= Malky McCormick =

Scottish cartoonist (1943–2019)

Malky McCormick (1943 – 15 April 2019) was a Scottish cartoonist, comics artist, postcard artist, caricaturist and musician.

==Biography==
After leaving the commercial art world in 1965, he illustrated comics and magazines for D.C. Thomson in Dundee then became a graphic artist and designer with Scottish Television for three years. In 1975, along with friend and fellow banjo player Billy Connolly, he devised and wrote the successful cartoon strip, The Big Yin for the Sunday Mail. Subsequently, McCormick contributed to many Scottish and UK national newspapers including The Sun, Daily Record, Daily Express, Sunday Times, Sunday Telegraph and New Statesman. His work illustrated several major national advertising campaigns.

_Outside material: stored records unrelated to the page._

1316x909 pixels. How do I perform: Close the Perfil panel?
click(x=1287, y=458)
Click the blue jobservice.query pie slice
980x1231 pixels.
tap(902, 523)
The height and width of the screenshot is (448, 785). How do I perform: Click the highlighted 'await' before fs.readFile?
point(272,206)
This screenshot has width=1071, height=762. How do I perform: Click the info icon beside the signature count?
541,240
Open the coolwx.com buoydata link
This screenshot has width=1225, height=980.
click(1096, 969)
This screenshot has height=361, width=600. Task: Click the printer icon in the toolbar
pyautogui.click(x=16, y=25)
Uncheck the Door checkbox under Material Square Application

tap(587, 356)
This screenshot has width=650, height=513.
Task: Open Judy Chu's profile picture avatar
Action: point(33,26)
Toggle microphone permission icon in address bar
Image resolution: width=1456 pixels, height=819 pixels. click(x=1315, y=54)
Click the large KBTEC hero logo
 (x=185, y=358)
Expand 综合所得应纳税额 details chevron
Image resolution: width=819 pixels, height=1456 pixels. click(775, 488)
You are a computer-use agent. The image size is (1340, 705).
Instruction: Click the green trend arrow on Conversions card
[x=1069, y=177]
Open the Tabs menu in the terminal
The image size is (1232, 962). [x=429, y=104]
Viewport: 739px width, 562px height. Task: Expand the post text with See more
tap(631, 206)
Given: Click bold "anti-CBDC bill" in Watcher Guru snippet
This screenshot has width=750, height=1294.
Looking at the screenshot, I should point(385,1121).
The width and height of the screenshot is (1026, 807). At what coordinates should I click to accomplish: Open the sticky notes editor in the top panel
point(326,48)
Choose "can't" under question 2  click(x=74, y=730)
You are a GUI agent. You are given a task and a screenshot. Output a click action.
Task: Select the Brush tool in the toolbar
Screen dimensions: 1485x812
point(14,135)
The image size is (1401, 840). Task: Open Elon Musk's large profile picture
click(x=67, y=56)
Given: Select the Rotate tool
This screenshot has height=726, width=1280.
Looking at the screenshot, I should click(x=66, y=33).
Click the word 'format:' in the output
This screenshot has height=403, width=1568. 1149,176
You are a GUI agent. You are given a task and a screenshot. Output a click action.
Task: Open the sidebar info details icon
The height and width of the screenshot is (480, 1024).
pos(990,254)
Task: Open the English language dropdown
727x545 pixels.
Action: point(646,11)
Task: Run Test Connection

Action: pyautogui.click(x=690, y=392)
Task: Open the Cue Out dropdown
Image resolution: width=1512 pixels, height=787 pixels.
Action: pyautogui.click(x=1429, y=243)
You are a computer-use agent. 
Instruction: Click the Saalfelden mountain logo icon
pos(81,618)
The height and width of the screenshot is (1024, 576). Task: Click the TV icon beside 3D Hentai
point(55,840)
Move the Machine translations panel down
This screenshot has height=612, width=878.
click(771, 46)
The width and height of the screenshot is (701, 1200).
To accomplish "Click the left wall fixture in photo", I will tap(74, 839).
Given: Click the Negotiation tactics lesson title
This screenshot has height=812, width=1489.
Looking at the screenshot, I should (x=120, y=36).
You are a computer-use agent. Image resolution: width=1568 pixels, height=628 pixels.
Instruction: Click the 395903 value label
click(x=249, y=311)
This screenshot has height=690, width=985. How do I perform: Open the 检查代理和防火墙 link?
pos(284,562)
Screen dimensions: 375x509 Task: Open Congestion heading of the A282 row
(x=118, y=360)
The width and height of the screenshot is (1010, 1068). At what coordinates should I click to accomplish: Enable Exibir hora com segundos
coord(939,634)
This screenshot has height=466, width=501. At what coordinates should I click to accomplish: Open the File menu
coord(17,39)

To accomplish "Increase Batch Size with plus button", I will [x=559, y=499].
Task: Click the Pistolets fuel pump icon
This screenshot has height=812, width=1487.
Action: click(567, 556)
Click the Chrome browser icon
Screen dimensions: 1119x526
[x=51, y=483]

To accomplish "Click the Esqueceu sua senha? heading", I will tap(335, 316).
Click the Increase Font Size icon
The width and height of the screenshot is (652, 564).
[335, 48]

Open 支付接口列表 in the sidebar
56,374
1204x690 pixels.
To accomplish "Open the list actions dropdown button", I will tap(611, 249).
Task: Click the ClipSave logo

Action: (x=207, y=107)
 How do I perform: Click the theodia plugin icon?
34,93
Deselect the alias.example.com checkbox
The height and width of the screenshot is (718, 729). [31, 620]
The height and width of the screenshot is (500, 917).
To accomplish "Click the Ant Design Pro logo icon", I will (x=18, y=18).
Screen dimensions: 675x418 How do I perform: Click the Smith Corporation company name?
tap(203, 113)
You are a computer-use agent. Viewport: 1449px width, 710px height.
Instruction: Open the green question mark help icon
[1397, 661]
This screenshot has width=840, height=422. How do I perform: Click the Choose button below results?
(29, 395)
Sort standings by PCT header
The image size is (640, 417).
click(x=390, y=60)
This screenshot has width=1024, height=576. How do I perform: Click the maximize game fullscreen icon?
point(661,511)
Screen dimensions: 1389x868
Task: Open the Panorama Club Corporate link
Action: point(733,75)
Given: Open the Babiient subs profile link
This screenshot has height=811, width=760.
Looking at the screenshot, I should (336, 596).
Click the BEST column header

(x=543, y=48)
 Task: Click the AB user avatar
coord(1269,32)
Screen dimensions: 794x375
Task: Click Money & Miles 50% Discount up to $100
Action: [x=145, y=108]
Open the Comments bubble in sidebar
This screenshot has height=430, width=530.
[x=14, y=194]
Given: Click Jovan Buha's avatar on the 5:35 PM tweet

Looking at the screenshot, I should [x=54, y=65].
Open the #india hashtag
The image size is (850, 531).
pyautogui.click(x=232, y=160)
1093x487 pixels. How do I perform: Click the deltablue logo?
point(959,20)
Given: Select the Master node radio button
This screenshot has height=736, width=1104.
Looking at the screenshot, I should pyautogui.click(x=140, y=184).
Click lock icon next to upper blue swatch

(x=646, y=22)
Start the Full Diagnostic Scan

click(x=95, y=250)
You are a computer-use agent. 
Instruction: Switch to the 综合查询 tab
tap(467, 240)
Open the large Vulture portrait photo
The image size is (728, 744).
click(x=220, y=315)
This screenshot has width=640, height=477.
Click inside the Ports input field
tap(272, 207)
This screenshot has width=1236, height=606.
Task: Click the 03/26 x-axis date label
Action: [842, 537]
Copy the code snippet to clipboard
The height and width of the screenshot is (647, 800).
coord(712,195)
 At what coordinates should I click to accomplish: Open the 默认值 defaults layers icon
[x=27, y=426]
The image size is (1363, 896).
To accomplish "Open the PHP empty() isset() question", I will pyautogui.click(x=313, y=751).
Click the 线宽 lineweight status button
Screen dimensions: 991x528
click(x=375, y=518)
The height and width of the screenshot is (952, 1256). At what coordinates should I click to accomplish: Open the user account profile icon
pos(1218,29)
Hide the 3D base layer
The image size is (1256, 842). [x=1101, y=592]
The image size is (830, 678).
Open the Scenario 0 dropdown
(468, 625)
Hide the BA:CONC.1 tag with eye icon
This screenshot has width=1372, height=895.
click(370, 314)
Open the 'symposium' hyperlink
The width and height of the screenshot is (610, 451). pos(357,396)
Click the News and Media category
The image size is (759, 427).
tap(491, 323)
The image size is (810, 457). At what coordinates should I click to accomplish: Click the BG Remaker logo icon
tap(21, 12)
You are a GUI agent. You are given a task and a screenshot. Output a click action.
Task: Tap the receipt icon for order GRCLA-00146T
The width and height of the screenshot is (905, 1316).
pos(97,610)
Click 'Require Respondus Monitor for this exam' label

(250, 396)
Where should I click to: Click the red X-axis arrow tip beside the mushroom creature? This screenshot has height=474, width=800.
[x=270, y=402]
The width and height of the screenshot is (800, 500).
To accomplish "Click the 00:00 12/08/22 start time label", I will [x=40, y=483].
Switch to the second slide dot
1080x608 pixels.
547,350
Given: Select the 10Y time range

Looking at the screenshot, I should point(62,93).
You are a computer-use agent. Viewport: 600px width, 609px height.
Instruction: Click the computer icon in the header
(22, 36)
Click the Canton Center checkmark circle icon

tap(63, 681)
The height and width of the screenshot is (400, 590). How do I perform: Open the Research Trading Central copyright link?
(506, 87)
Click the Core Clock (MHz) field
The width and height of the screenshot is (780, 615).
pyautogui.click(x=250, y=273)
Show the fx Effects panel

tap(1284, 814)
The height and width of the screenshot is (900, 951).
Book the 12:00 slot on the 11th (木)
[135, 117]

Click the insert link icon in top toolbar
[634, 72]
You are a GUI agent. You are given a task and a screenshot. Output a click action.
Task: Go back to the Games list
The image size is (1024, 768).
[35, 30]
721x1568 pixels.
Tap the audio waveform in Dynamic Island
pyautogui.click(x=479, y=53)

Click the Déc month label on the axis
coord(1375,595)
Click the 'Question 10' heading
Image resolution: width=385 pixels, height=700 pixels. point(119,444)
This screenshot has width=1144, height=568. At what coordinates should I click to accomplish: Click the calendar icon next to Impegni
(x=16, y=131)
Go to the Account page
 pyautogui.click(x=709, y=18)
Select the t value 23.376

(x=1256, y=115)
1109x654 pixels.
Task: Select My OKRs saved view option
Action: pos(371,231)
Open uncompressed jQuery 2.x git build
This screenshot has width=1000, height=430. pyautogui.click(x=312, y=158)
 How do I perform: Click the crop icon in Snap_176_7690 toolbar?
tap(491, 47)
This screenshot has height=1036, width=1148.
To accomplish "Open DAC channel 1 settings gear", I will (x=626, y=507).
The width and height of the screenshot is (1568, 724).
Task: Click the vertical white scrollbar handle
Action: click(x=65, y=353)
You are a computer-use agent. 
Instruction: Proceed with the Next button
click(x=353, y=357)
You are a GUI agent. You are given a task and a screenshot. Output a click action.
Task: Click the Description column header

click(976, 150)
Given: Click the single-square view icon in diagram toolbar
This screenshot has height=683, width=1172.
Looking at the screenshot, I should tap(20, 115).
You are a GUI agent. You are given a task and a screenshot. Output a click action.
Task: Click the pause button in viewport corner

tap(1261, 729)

As a skilled banjo player, he was a member of the Scottish skiffle group, the Vindscreen Vipers, and contributed the artwork for the album Ah'll Get Ye! by Danny Kyle, another member of the group.

His caricature skill got him invited to corporate events in Jamaica, Canada, Croatia, Germany, Romania, Kuwait, India and Russia. For ten years he was resident cartoonist on ITV's networked quiz show, Win, Lose or Draw.

He was a key player in organising the National Cartoon Festival which was held annually in Ayr, Scotland between 1998 and 2002, and was a regular after-dinner speaker. His stand-up comedy presentation focused on instant sketches of his audience.

==Personal life==
McCormick and his wife Ann had three children: Jane, Sean, and Dominic.

McCormick died of vascular dementia on 15 April 2019 at a care centre in Ayrshire. He was preceded in death by his wife and is survived by his children.